The California Department of Food and Agriculture announced Friday that citrus greening, also known as huanglongbing, has been discovered in lemon/pummelo tree in a residential neighborhood of Los Angeles County.
The bacterial disease is carried by the Asian citrus psyllid and attacks the vascular system of trees. It is not a threat to humans.
``It's disappointing,'' said Joel Nelson of California Citrus Mutual. ``Now we'll see if this great program that we believe we have going is going to work.''
Detection of the disease has been state citrus growers' fear since the bug first crossed into San Diego County from Mexico in 2008, potentially threatening California's $1.3 billion fresh citrus market. Despite 25 years of worldwide research, there still are no biological or genetic controls for the disease that keeps fruit from ripening.

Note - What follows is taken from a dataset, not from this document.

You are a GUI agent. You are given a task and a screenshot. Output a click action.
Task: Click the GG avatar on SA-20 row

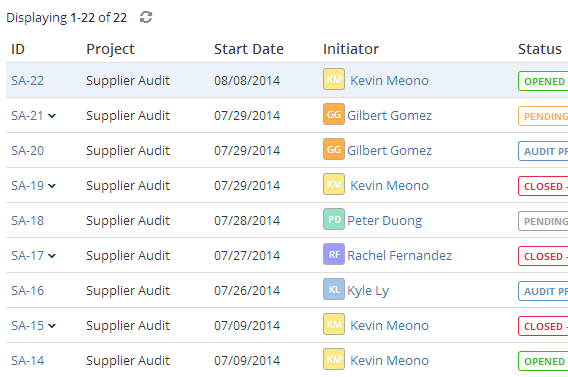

Until this detection, there had been no confirmed cases of an infected psyllid in California, and grower groups and state agricultural officials have been aggressively trapping and testing bugs for the disease since the first sighting.
State officials are making arrangements to remove and dispose of the tree, which so far is the only one found to be infected. They also will treat all citrus trees for psyllids within a half mile of the infected tree.
Only one infected pysllid has been trapped, but others can become vectors of the disease by feeding on an infected tree.